[Entries for finding text and elements]
========================
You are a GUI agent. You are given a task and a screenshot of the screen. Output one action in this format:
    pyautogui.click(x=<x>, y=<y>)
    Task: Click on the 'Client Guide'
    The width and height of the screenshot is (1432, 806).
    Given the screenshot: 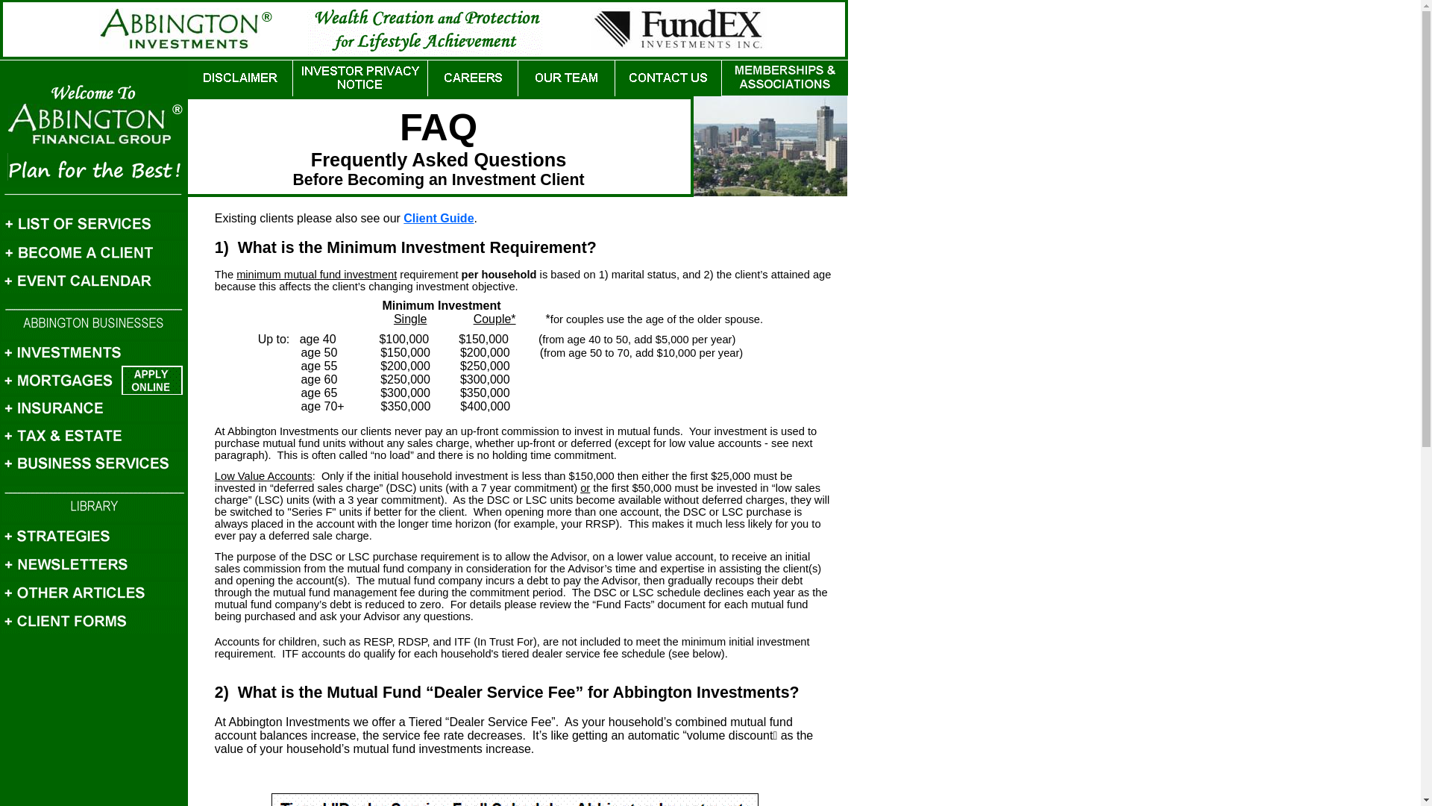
========================
• **Instruction**: Write the entries out again, swapping every "screenshot" for "screen image" and keeping all else the same. Leave out the pictures.

• **Worked answer**:
You are a GUI agent. You are given a task and a screen image of the screen. Output one action in this format:
    pyautogui.click(x=<x>, y=<y>)
    Task: Click on the 'Client Guide'
    The width and height of the screen image is (1432, 806).
    Given the screen image: 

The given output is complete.